AUTHOR=Liu Yalei , Tang Shasha , Feng Yu , Xue Binghua , Cheng Chaofei , Su Yong , Wei Wei , Zhang Lijun , Huang Zhoufeng , Shi Xiaoyang , Fang Yuanyuan , Yang Junpeng , Zhang Yun , Deng Xinru , Wang Limin , Ren Hongyan , Wang Chongjian , Yuan Huijuan TITLE=Alteration in gut microbiota is associated with immune imbalance in Graves’ disease JOURNAL=Frontiers in Cellular and Infection Microbiology VOLUME=14 YEAR=2024 URL=https://www.frontiersin.org/journals/cellular-and-infection-microbiology/articles/10.3389/fcimb.2024.1349397 DOI=10.3389/fcimb.2024.1349397 ISSN=2235-2988 ABSTRACT=Background

Graves’ disease (GD), characterized by immune aberration, is associated with gut dysbiosis. Despite the growing interest, substantial evidence detailing the precise impact of gut microbiota on GD’s autoimmune processes remains exceedingly rare.

Objective

This study was designed to investigate the influence of gut microbiota on immune dysregulation in GD.

Methods

It encompassed 52 GD patients and 45 healthy controls (HCs), employing flow cytometry and enzyme-linked immunosorbent assay to examine lymphocyte and cytokine profiles, alongside lipopolysaccharide (LPS) levels. Gut microbiota profiles and metabolic features were assessed using 16S rRNA gene sequencing and targeted metabolomics.

Results

Our observations revealed a disturbed B-cell distribution and elevated LPS and pro-inflammatory cytokines in GD patients compared to HCs. Significant differences in gut microbiota composition and a marked deficit in short-chain fatty acid (SCFA)-producing bacteria, including ASV263(Bacteroides), ASV1451(Dialister), and ASV503(Coprococcus), were observed in GD patients. These specific bacteria and SCFAs showed correlations with thyroid autoantibodies, B-cell subsets, and cytokine levels. In vitro studies further showed that LPS notably caused B-cell subsets imbalance, reducing conventional memory B cells while increasing naïve B cells.
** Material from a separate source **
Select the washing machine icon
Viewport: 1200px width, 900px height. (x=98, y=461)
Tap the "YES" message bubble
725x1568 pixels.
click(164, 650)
Additionally, acetate combined with propionate and butyrate showcased immunoregulatory functions, diminishing cytokine production in LPS-stimulated cells.

Conclusion

Overall, our results highlight the role of gut dysbiosis in contributing to immune dysregulation in GD by affecting lymphocyte status and cytokine production.